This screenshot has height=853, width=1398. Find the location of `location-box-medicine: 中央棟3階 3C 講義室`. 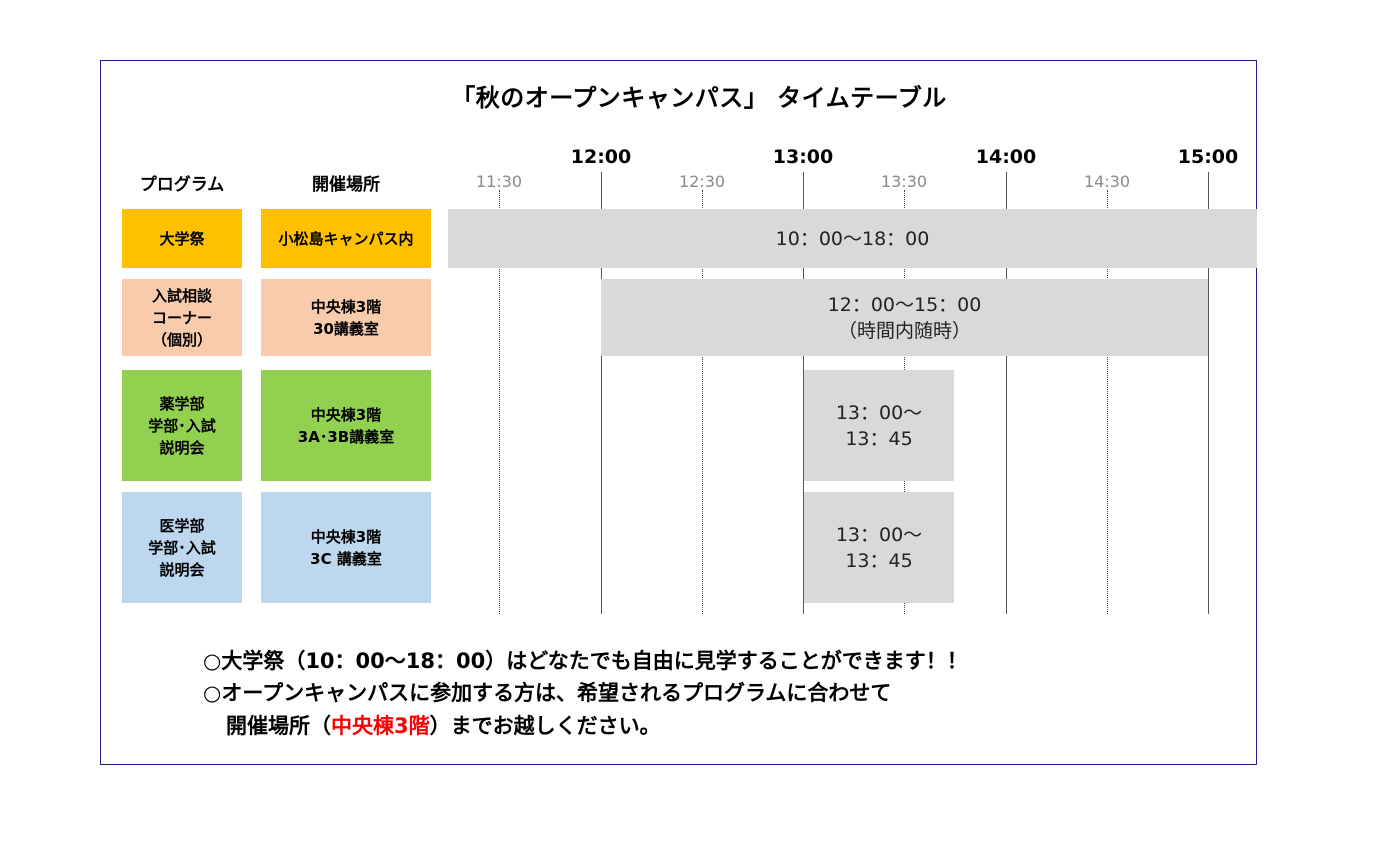

location-box-medicine: 中央棟3階 3C 講義室 is located at coordinates (346, 548).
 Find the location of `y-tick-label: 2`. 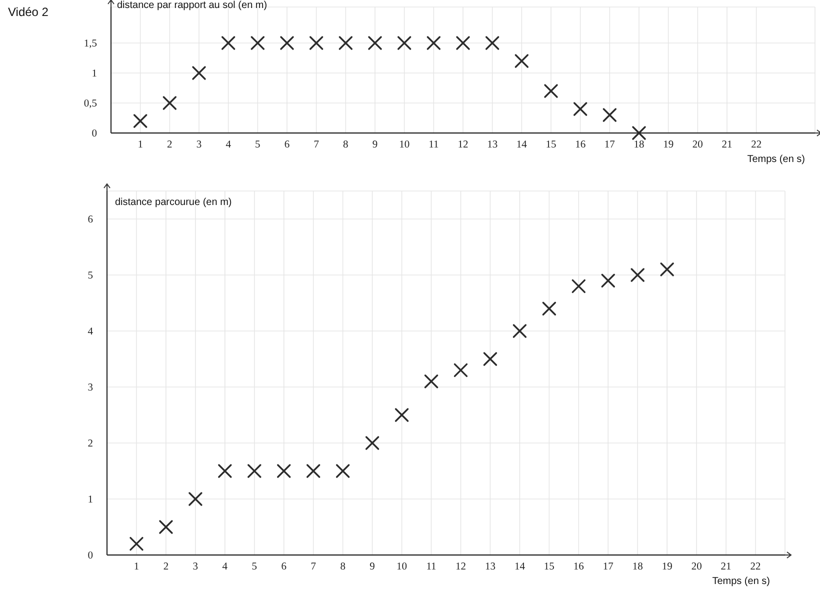

y-tick-label: 2 is located at coordinates (90, 444).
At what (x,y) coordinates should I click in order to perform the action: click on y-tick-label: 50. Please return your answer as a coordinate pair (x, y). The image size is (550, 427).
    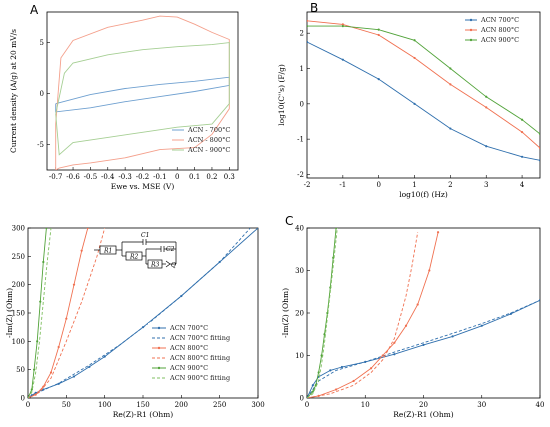
    Looking at the image, I should click on (20, 370).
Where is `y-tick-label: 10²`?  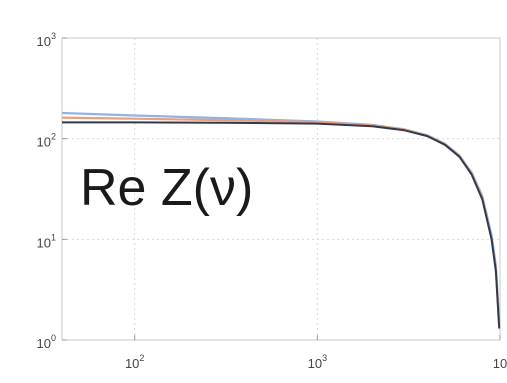 y-tick-label: 10² is located at coordinates (46, 141).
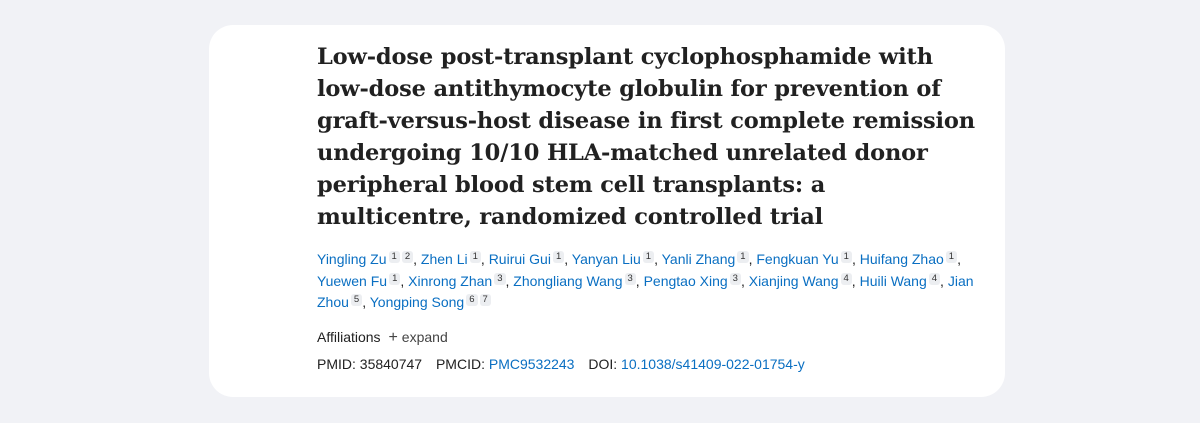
┄┄┄┄┄┄
▶ Problem details: Show each line from the records above that contains the string "image". Case counts, so uppercase and lowercase letters do not match each other.

▶ Solved exercise:
At what (x,y) coordinates should I click in order to perform the action: click on y-tick-label: 50. Please return your answer as a coordinate pair (x, y). The image size is (550, 427).
    Looking at the image, I should click on (20, 370).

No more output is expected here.